• [EXERCISE] Reproduce exactly the lines below, starting with the line that contains "26 (36, 1406)" and ending with the last line of the records, both included, and nothing else.

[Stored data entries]
Segment Open
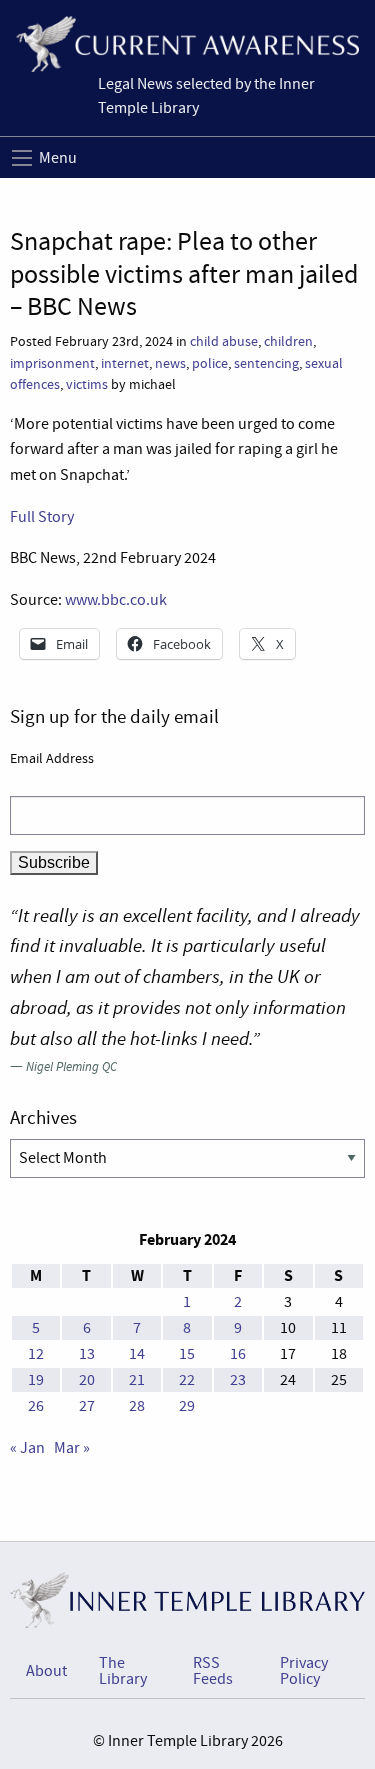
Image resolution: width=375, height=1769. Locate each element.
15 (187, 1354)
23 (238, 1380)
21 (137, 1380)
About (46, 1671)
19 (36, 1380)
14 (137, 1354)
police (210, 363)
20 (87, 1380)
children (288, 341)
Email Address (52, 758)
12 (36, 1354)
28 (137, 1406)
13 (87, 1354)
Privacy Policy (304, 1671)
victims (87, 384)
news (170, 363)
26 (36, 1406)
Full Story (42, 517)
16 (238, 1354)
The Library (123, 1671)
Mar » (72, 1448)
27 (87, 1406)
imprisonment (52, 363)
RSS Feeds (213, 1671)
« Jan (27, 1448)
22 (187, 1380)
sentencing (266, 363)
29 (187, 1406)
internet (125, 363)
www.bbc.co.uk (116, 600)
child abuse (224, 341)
Segment Closed
• [TASK RESULT]
26 (36, 1406)
Full Story (42, 517)
16 (238, 1354)
The Library (123, 1671)
Mar » (72, 1448)
27 (87, 1406)
imprisonment (52, 363)
RSS Feeds (213, 1671)
« Jan (27, 1448)
22 (187, 1380)
sentencing (266, 363)
29 (187, 1406)
internet (125, 363)
www.bbc.co.uk (116, 600)
child abuse (224, 341)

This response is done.